▶ _AIM_:
Substitute "Screen resolution" for every "Image resolution" in the records below. Reproduce all of the records with no other changes.

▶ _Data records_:
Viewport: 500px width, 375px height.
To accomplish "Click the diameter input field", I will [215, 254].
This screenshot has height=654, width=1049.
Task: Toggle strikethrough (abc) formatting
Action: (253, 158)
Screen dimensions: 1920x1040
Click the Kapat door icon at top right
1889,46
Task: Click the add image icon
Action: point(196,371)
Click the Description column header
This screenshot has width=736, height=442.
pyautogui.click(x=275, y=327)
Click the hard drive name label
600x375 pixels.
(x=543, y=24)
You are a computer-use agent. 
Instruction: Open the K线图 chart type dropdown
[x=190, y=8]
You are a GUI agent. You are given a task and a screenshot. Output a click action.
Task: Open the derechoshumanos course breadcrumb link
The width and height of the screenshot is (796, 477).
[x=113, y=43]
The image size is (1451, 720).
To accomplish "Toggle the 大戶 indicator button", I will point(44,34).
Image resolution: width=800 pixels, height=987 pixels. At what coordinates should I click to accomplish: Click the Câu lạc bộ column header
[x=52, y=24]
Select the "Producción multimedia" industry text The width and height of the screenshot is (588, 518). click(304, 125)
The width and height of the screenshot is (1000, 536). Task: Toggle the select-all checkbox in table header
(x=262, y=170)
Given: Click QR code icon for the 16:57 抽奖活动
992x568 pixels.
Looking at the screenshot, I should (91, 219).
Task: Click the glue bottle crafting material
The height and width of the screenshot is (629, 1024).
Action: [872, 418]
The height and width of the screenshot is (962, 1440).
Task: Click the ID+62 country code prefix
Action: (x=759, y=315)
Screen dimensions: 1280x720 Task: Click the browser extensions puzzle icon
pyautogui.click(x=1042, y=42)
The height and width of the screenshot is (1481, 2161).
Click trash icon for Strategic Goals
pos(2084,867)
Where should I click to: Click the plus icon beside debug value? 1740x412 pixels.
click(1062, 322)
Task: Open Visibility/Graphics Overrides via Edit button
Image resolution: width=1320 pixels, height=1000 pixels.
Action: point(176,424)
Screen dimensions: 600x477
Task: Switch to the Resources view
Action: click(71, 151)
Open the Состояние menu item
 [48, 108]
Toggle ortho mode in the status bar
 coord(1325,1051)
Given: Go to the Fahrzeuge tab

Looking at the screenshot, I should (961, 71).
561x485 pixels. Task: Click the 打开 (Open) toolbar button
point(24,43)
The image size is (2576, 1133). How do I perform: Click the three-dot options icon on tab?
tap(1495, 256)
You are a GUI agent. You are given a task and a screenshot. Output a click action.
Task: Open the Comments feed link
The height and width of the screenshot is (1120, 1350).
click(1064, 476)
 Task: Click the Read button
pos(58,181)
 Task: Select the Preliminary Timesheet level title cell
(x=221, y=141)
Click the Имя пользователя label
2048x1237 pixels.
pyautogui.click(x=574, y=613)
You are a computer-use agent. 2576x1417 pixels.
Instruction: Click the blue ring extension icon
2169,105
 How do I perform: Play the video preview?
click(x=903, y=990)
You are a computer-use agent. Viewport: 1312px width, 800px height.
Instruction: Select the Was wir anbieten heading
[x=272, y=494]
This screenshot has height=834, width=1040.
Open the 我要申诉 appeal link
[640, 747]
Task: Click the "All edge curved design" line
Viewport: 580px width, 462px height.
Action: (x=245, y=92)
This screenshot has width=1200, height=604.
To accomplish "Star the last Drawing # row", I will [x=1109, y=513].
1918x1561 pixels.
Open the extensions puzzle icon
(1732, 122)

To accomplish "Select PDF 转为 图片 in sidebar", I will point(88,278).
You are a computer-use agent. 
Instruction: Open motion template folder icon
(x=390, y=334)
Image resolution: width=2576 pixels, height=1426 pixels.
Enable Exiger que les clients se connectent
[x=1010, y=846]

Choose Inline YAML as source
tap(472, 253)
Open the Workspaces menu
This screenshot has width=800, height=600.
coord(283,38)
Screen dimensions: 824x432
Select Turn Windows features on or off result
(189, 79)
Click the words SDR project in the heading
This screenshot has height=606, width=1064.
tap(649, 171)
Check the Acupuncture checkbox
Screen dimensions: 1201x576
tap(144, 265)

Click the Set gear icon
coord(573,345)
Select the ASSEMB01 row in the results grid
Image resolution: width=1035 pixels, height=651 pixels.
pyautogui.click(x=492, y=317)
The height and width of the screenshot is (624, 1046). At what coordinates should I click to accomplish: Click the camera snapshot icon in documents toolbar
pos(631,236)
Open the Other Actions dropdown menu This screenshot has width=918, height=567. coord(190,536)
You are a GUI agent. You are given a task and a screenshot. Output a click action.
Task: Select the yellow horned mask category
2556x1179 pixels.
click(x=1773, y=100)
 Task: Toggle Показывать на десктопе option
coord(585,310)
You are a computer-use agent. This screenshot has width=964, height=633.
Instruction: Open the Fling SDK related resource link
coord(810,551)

▶ _SOLVED PROBLEM_:
Viewport: 500px width, 375px height.
To accomplish "Click the diameter input field", I will [215, 254].
This screenshot has height=654, width=1049.
Task: Toggle strikethrough (abc) formatting
Action: (253, 158)
Screen dimensions: 1920x1040
Click the Kapat door icon at top right
1889,46
Task: Click the add image icon
Action: point(196,371)
Click the Description column header
This screenshot has width=736, height=442.
pyautogui.click(x=275, y=327)
Click the hard drive name label
600x375 pixels.
(x=543, y=24)
You are a computer-use agent. 
Instruction: Open the K线图 chart type dropdown
[x=190, y=8]
You are a GUI agent. You are given a task and a screenshot. Output a click action.
Task: Open the derechoshumanos course breadcrumb link
The width and height of the screenshot is (796, 477).
[x=113, y=43]
The image size is (1451, 720).
To accomplish "Toggle the 大戶 indicator button", I will point(44,34).
Screen resolution: width=800 pixels, height=987 pixels. At what coordinates should I click to accomplish: Click the Câu lạc bộ column header
[x=52, y=24]
Select the "Producción multimedia" industry text The width and height of the screenshot is (588, 518). click(304, 125)
The width and height of the screenshot is (1000, 536). Task: Toggle the select-all checkbox in table header
(x=262, y=170)
Given: Click QR code icon for the 16:57 抽奖活动
992x568 pixels.
Looking at the screenshot, I should (91, 219).
Task: Click the glue bottle crafting material
The height and width of the screenshot is (629, 1024).
Action: [872, 418]
The height and width of the screenshot is (962, 1440).
Task: Click the ID+62 country code prefix
Action: (x=759, y=315)
Screen dimensions: 1280x720 Task: Click the browser extensions puzzle icon
pyautogui.click(x=1042, y=42)
The height and width of the screenshot is (1481, 2161).
Click trash icon for Strategic Goals
pos(2084,867)
Where should I click to: Click the plus icon beside debug value? 1740x412 pixels.
click(1062, 322)
Task: Open Visibility/Graphics Overrides via Edit button
Screen resolution: width=1320 pixels, height=1000 pixels.
Action: point(176,424)
Screen dimensions: 600x477
Task: Switch to the Resources view
Action: click(71, 151)
Open the Состояние menu item
 [48, 108]
Toggle ortho mode in the status bar
 coord(1325,1051)
Given: Go to the Fahrzeuge tab

Looking at the screenshot, I should (961, 71).
561x485 pixels. Task: Click the 打开 (Open) toolbar button
point(24,43)
The image size is (2576, 1133). How do I perform: Click the three-dot options icon on tab?
tap(1495, 256)
You are a GUI agent. You are given a task and a screenshot. Output a click action.
Task: Open the Comments feed link
The height and width of the screenshot is (1120, 1350).
click(1064, 476)
 Task: Click the Read button
pos(58,181)
 Task: Select the Preliminary Timesheet level title cell
(x=221, y=141)
Click the Имя пользователя label
2048x1237 pixels.
pyautogui.click(x=574, y=613)
You are a computer-use agent. 2576x1417 pixels.
Instruction: Click the blue ring extension icon
2169,105
 How do I perform: Play the video preview?
click(x=903, y=990)
You are a computer-use agent. Viewport: 1312px width, 800px height.
Instruction: Select the Was wir anbieten heading
[x=272, y=494]
This screenshot has height=834, width=1040.
Open the 我要申诉 appeal link
[640, 747]
Task: Click the "All edge curved design" line
Viewport: 580px width, 462px height.
Action: (x=245, y=92)
This screenshot has width=1200, height=604.
To accomplish "Star the last Drawing # row", I will [x=1109, y=513].
1918x1561 pixels.
Open the extensions puzzle icon
(1732, 122)

To accomplish "Select PDF 转为 图片 in sidebar", I will point(88,278).
You are a computer-use agent. 
Instruction: Open motion template folder icon
(x=390, y=334)
Screen resolution: width=2576 pixels, height=1426 pixels.
Enable Exiger que les clients se connectent
[x=1010, y=846]

Choose Inline YAML as source
tap(472, 253)
Open the Workspaces menu
This screenshot has width=800, height=600.
coord(283,38)
Screen dimensions: 824x432
Select Turn Windows features on or off result
(189, 79)
Click the words SDR project in the heading
This screenshot has height=606, width=1064.
tap(649, 171)
Check the Acupuncture checkbox
Screen dimensions: 1201x576
tap(144, 265)

Click the Set gear icon
coord(573,345)
Select the ASSEMB01 row in the results grid
Screen resolution: width=1035 pixels, height=651 pixels.
pyautogui.click(x=492, y=317)
The height and width of the screenshot is (624, 1046). At what coordinates should I click to accomplish: Click the camera snapshot icon in documents toolbar
pos(631,236)
Open the Other Actions dropdown menu This screenshot has width=918, height=567. coord(190,536)
You are a GUI agent. You are given a task and a screenshot. Output a click action.
Task: Select the yellow horned mask category
2556x1179 pixels.
click(x=1773, y=100)
 Task: Toggle Показывать на десктопе option
coord(585,310)
You are a computer-use agent. This screenshot has width=964, height=633.
Instruction: Open the Fling SDK related resource link
coord(810,551)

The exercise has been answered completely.